The complete overheal of almost every starship system by the Total Modification Programme (TMP) required extensive retraining but resulted in a more streamlined, unified fleet. T.M.P. emerged out of the Advanced Starship Design Bureau in the mid 2260s in the wake of the Linear Warp Drive breakthrough. With a revolution in engine design on the cards, Starfleet designers were concerned about how long - and how effective - a rapid retrofitting of Starfleet's roster would be.
With other breakthroughs like multitronic computers, neo-optical interfaces and semi-conventional power transmissions clearly coming soon, the ASDB began to formulate a new design ethic that integrated all of these new technologies together, allowing for a unified set of equipment that could marry it all together.

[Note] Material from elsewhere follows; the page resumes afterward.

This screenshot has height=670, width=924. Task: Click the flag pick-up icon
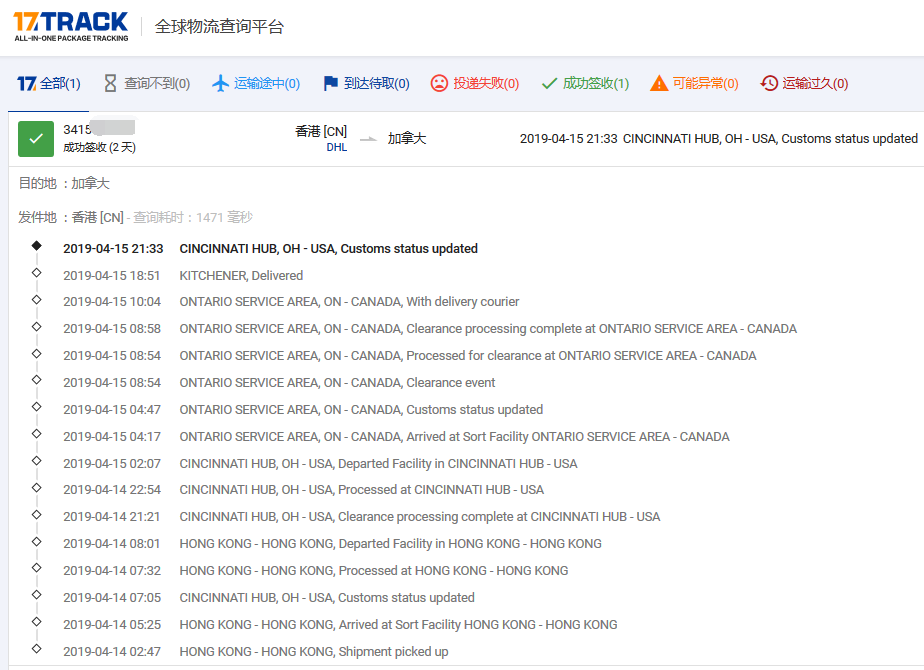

The first of the new type of ships - USS Accra - launched in 2268 and served as clear proof that the principles of unified design worked. The most radical experiment ASDB conducted, however, would be the first TMP - conducted on the USS Enterprise between 2270 and 2273. The line starship would be rebuilt from the keel up with the most advanced equipment available in record time, even accounting for it's emergency re-launch during the V'Ger crisis.
TMP would prove to be the most successful engineering iniative of the 23rd century; over 70% of Starfleet's roster would be retrofitted to it's standards by 2285, when the programme finally ended.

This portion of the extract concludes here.